From what I gathered the son wanted to leave Target and meet his friends at the mall’s food court. Unfortunately for the kid, his mother had other plans for him. Long story short the son began throwing a temper tantrum as we slowly crept closer to the cashier. He started with a barrage of insults. First, loudly accusing his mother of being addicted to cigarettes, caffeine, and her Blackberry, then he tried grabbing for her purse in order to extract her said smart phone to call a friend to pick him up because he didn’t want to drive home with his alleged chain-smoking mother. Finally, he tried grabbing for his mother’s wallet, at which point the woman lost it. She grabbed the kid’s arm, twisted his body, and unleashed a litany of profane words.
Not exactly a stellar moment for either one of them.
I don’t know the back story to the drama I witnessed, so I will resist making a judgment here. However, I think the situation clearly speaks to parental breaking points.
A while back I remember reading an article about an argument a columnist got into with his 11-year-old son over breakfast at a popular fast food chain.
As he tells it, he got so angry with the boy that he drove out of the restaurant’s parking lot without his kid. The eatery was a few blocks from their house, and during the solo drive home, he says he had a chance to cool down and went back to pick up his kid.
The problem is that when he rolled back into the restaurant’s parking lot a police officer was waiting for him.
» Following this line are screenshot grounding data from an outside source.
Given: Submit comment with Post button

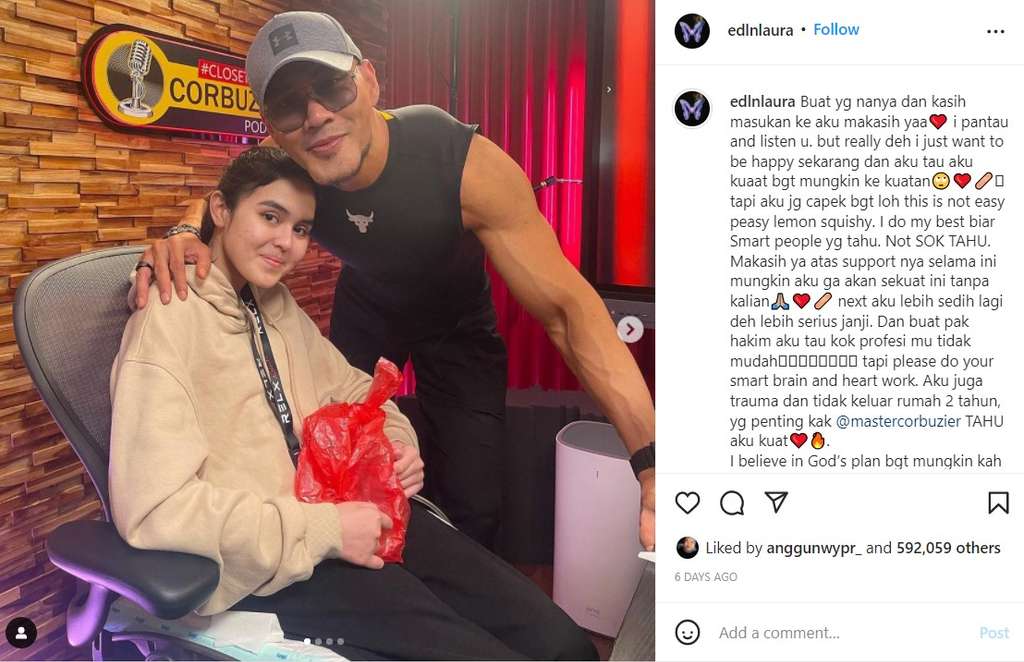Looking at the screenshot, I should 994,633.

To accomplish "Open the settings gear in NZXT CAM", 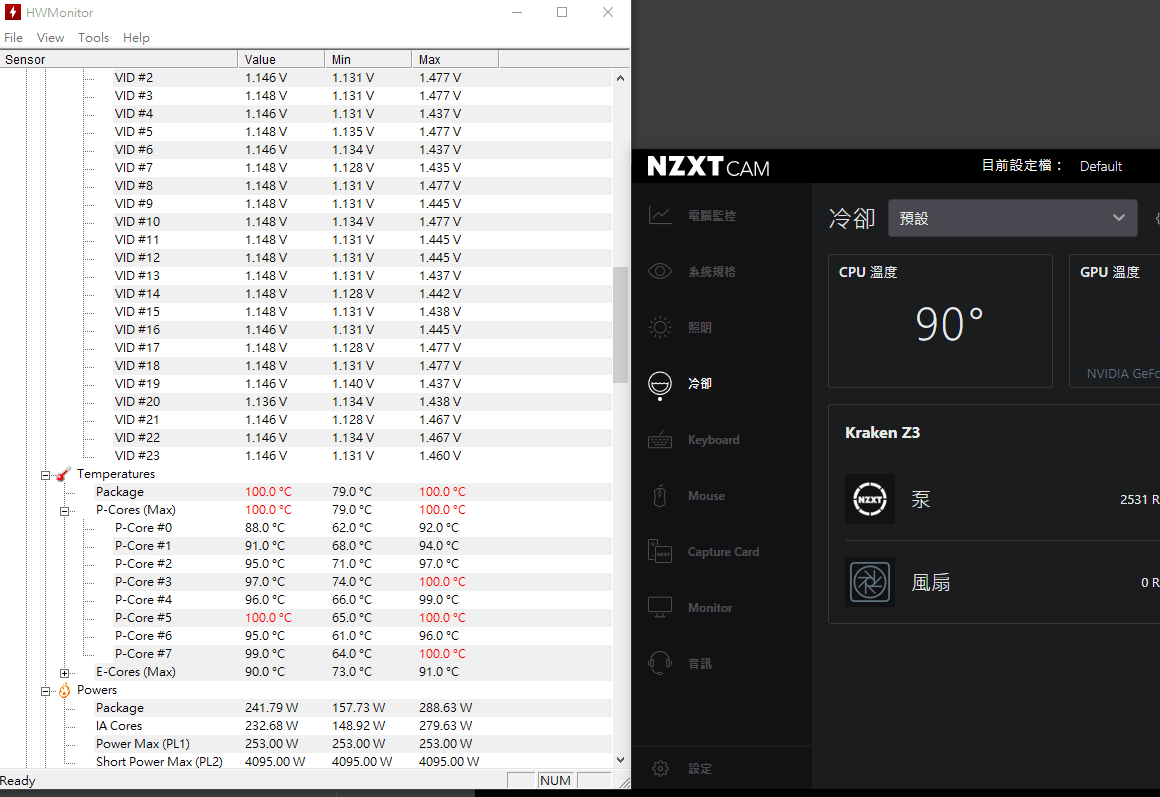I will [x=660, y=768].
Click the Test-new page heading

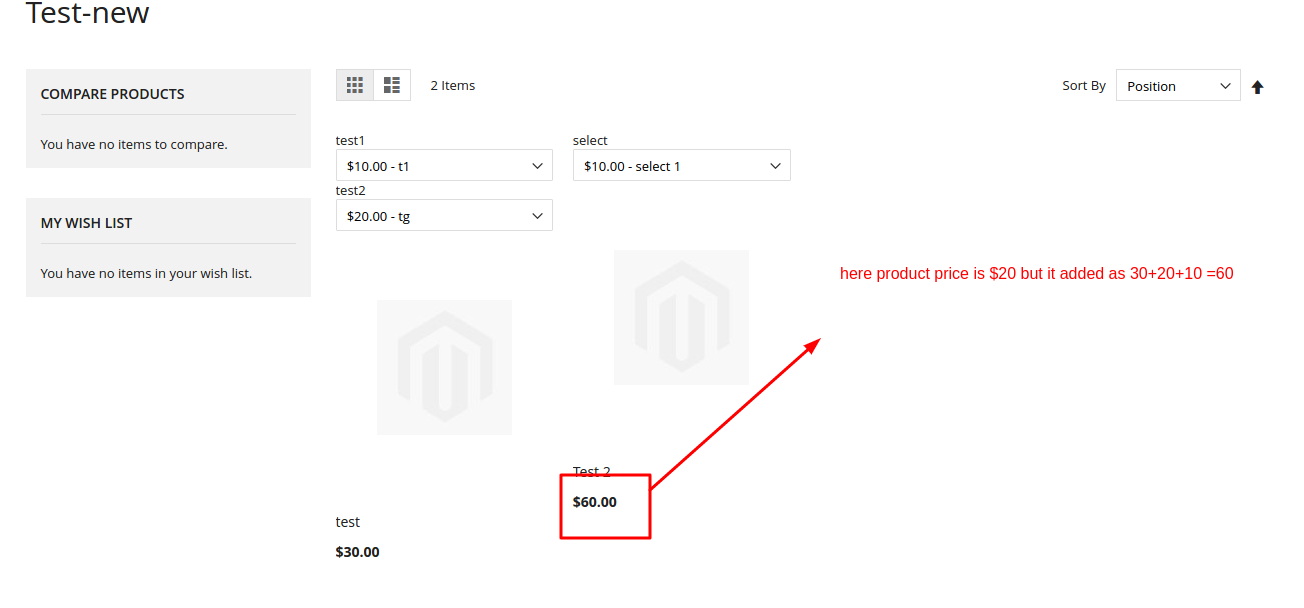(x=87, y=14)
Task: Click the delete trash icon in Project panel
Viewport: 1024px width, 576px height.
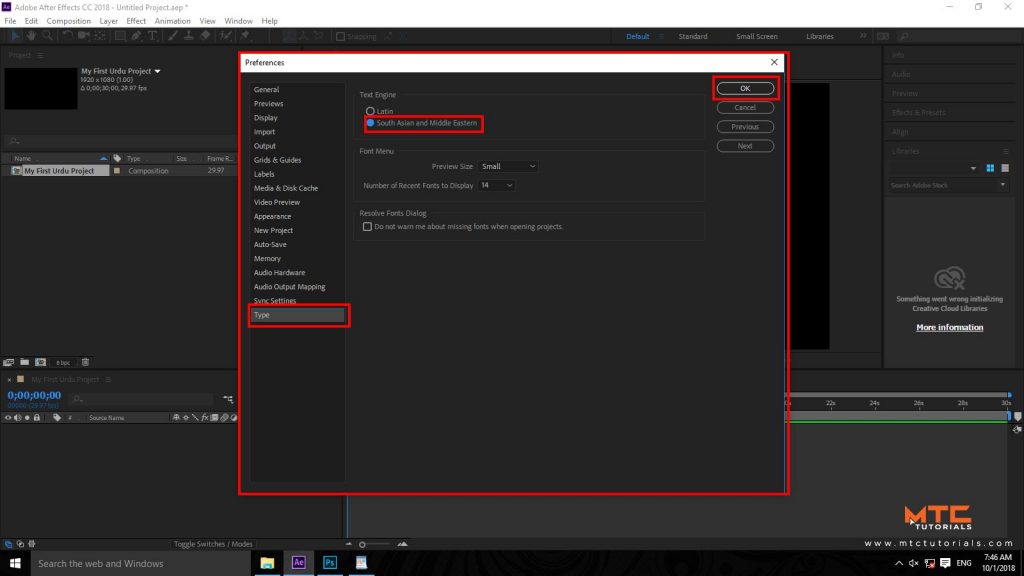Action: pyautogui.click(x=85, y=362)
This dad let his kid push him to his breaking point, and now he has to pay the price for it. Felony charges seem a bit extreme to me, but apparently, the District Attorney disagreed and wanted to make a case out of this man’s anger and poor parental decision making. Subsequently, all charges were dropped in this case, and authorities did not pursue the case.
Everyone has a different breaking point, though if you are a parent with a child who knows exactly how to push your buttons, then you might be at higher risk for meltdowns.
What’s your parental breaking point?